:: Task description ::
Review the listing and copy each line that holds the word "dropdown".

:: Task input ::
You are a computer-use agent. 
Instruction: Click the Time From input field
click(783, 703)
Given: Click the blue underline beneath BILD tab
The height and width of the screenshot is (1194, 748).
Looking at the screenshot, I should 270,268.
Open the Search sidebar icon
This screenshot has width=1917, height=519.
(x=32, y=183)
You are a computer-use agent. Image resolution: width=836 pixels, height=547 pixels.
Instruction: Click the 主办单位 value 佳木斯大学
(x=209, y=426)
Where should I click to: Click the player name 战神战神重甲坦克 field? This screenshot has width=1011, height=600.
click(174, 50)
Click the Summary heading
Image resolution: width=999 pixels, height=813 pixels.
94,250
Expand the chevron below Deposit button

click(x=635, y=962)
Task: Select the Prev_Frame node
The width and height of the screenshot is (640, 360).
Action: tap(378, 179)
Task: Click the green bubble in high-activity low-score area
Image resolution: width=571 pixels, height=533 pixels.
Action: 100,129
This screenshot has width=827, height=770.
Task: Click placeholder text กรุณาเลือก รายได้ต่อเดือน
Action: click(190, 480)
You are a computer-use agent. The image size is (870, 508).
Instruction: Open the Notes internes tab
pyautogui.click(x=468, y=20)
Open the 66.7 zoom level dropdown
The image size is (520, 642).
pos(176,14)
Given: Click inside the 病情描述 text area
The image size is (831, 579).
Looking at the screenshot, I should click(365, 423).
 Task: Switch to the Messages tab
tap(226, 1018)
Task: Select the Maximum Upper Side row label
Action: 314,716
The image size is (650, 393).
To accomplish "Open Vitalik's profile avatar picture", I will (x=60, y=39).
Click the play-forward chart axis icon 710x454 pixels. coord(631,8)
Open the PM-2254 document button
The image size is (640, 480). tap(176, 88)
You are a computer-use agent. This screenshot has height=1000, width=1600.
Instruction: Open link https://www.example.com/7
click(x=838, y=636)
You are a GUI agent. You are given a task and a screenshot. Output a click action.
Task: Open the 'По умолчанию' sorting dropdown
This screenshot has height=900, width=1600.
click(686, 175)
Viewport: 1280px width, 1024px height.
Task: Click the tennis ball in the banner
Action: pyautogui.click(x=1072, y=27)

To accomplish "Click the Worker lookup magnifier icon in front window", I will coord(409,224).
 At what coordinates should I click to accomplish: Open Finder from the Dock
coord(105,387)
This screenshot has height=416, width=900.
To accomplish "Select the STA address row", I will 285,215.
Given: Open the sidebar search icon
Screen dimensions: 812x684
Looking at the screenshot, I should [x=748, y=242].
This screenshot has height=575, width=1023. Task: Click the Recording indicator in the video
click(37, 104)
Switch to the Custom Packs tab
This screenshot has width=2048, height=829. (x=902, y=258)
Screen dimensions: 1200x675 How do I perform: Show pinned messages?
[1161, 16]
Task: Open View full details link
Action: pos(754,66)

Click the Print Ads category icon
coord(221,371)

:: Exercise answer ::
Open the 66.7 zoom level dropdown
Task: Open the 'По умолчанию' sorting dropdown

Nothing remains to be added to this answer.